A Fringe show, of course, will never have the flashy appeal of a West End spectacular, but Point And Shoot is still a perfectly-formed example of what a well-constructed musical should be.  Each of the major characters has their moment in the spotlight; the big solo numbers are either exquisitely touching or thrillingly villainous, according to the demands of the plot.  The lyrics are clever, the tunes are catchy, and the storyline’s bold and clear.  There’s even an actual moral to round off it all.

It’s a musically ambitious production: according to the programme, the four-member cast plays a total of 16 instruments live on stage.  Considering that they have to be strong actors and singers as well, that’s a demand which would stretch the most prodigious of talents, and I have to say that at times it showed.  But I have no such reservations about the quartet’s singing voices, which proved equally comfortable delivering delightful close-harmonies and belting out rousing anthems.

The back-story’s a lot of fun – there’s a knowing, self-referential absurdity to its vision of utopia, where the world’s ills have all been cured by arthouse cinema alone.  An increasingly-convoluted series of plot twists keeps the storyline zipping along, and delivers a real emotional depth at times.  (Look out for the number which contrives to be poignant, despite the character singing it having a colander on her head.)

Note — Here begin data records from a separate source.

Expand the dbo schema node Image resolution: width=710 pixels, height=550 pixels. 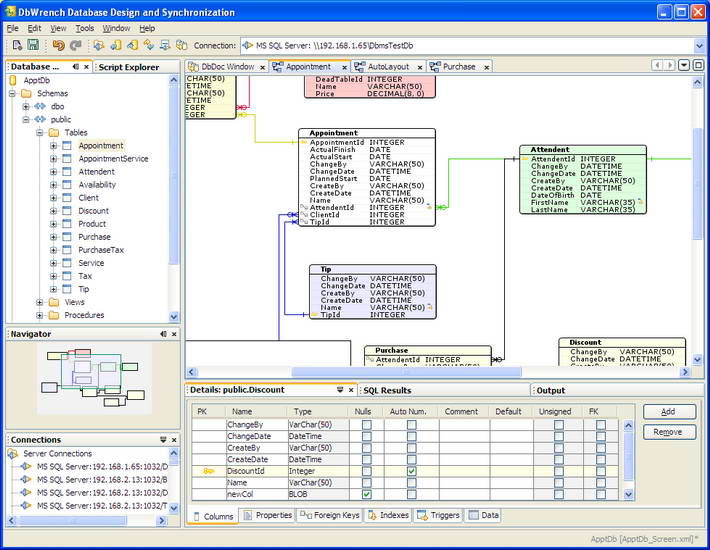pos(26,106)
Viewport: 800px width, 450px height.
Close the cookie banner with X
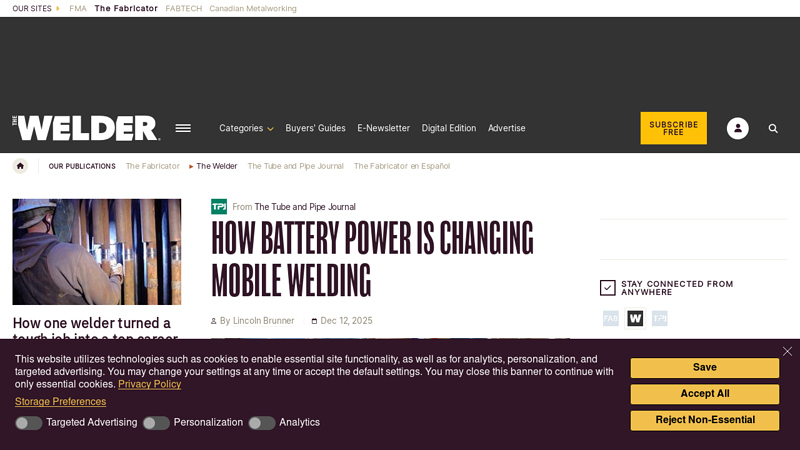click(x=787, y=351)
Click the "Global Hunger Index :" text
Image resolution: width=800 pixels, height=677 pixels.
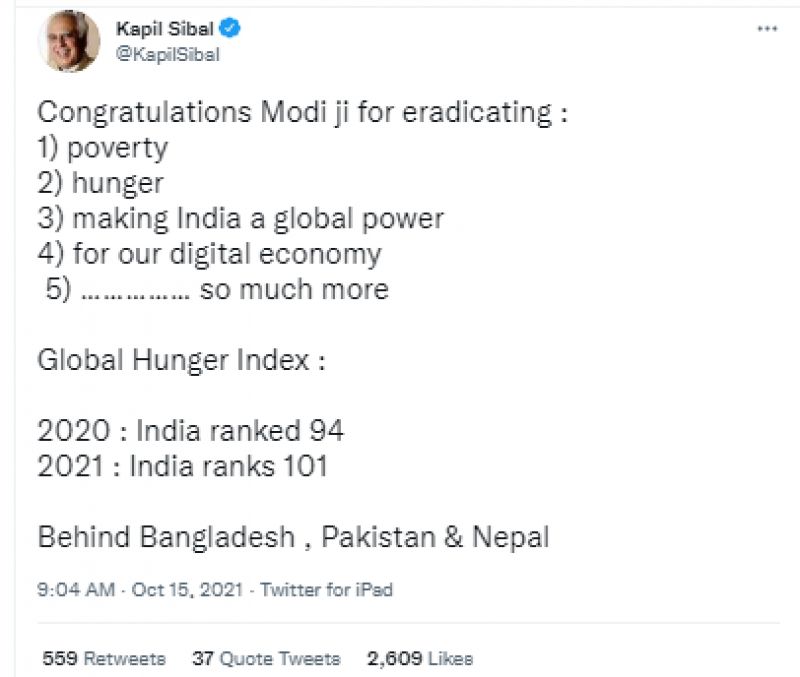[182, 359]
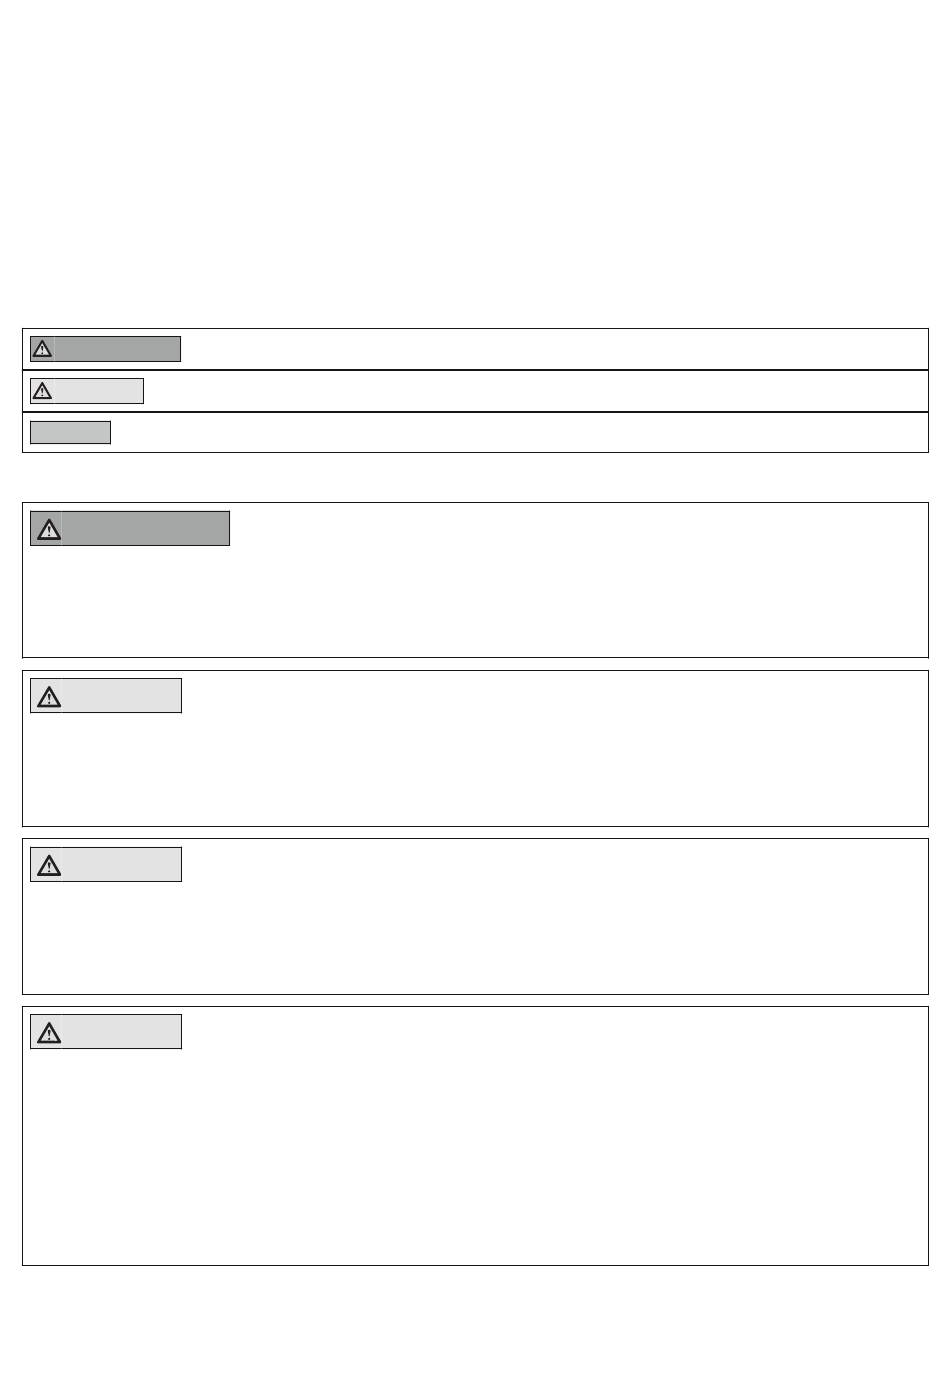Click the warning triangle in the second notice box
The height and width of the screenshot is (1383, 950).
pyautogui.click(x=49, y=696)
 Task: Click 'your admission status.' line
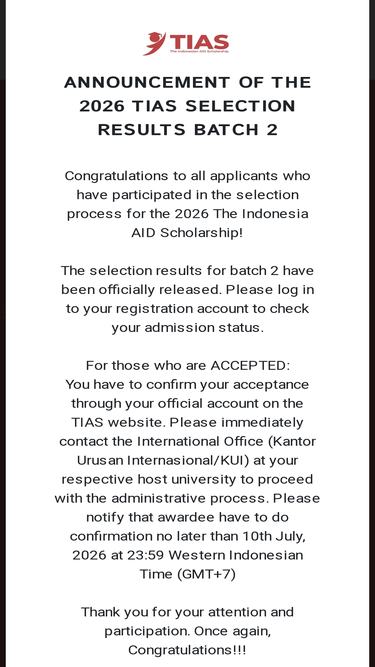pos(188,328)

But all the way through Point And Shoot, there was a doubt nagging at my brain: something slightly incongruous at the heart of it all.  The production’s styling roots it firmly in the middle of the twentieth century – with noir undertones, echoes of jazz, and elegant black-and-white costumes offset by flashes of red.  So if that’s the kind of show Holden Street Productions wanted to make, why did they set their plot three decades in the future?  Throw in some video clips from a fake 1960’s sit-com – which are, I admit, an extremely well-observed pastiche – and you end up with a scenario that made intellectual sense, yet subconsciously left me rather confused.

Never mind though.  Any uncertainty about the timeline is more than offset by a crisp and practised performance, which sees the four actors portraying dozens of characters while keeping each one clearly-defined.  Point And Shoot might not be life-changing, but it’s consistently entertaining – not just a sketch show or a play with songs, but a genuine thoroughbred musical.